In the South, Banana Pudding is a tradition and everyone has their favorite recipe but often they are filled with artificial colors and flavors. Very little about it is real except the bananas. This week I saw that Chick Fil A is offering their Banana Cream Pie milkshake for a limited time but with 24 grams of fat – 12 being saturated fat, 780 calories and 104 grams of sugar (that is over 1/2 c. of sugar) I had to re-create this with way better stats!
Chia nutrition facts:
- a single serving contains 41% of the recommended daily fiber intake with the ideal ratio of soluble to insoluble fiber
- contains 64% of the omega-3 fatty acids you need in your daily diet
- six times more iron than spinach
- a great source of a complete protein with all amino acids
- it contains the important mineral boron which helps transfer calcium to the bones
- offer six times more calcium than regular milk does and eleven times more phosphorus and four times more potassium than dairy milk
- Chia Seed is not only rich in vitamins and minerals, it also comes with a high antioxidant value, which is expressed through an ORAC (Oxygen Radical Absorbance Capacity) unit of 82 micromoles TE per gram. The average ORAC value of most vegetables, fruits, and nuts is approximately 1.4 to 95 micromoles TE per gram so Chia seeds seem to be one of the best sources of antioxidants known to man.

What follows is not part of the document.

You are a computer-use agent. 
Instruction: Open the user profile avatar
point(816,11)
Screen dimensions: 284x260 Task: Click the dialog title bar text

It is said that one serving of Chia seed sustained an Aztec warrior all day – I wonder what they would have thought of my Banana Chia Pudding? Even if you aren’t a Aztec warrior I am sure that you will find this tiny powerhouse to be a great addition to your diet. It will keep you fuller longer, increase your stamina, help build muscle and keep you on track!
|Banana Cream Chia Pudding|
- 1 c. unsweetened coconut milk
- 1 c. flax, almond, rice, or soy milk
- 3 lg bananas, ripe
- 1-2 t. vanilla (I used vanilla bean paste)
- 4 large dates, pits removed and chopped
- 1/2 c. chia seeds
- Organic Vanilla Wafers or Graham Crackers (optional)
- Dried Banana Chips (optional)
- Toasted Almonds or Walnuts (optional)
- Granola (optional)
- Real whipped cream (optional)
- In a blender or food processor add your 2 c. milk, 2 bananas, vanilla, and dates. Process until banana and dates are thouroughly broken down.
- Pour into a container and add Chia seeds, whisk to combine.
- Continue to whisk every few minutes for about 10-15 minutes and then place in the fridge for 2-3 hours or overnight.
- Top with slices of fresh banana using the last banana, whipped cream, toasted nuts, dried banana chips, granola, or real whipped cream.
- Serve with Vanilla Wafers or Graham Crackers.
Make this the night before and it will be ready for you to have the next day. When packaging portion into smaller containers and then into the lunch box it will go quickly and easily. Pack wafers or graham crackers for dipping separately so they don’t get soggy.
I found Organic Vanilla Wafers at Whole Food as the substitute for the Nilla Wafers so if you feel inclined to add them these are a better alternative!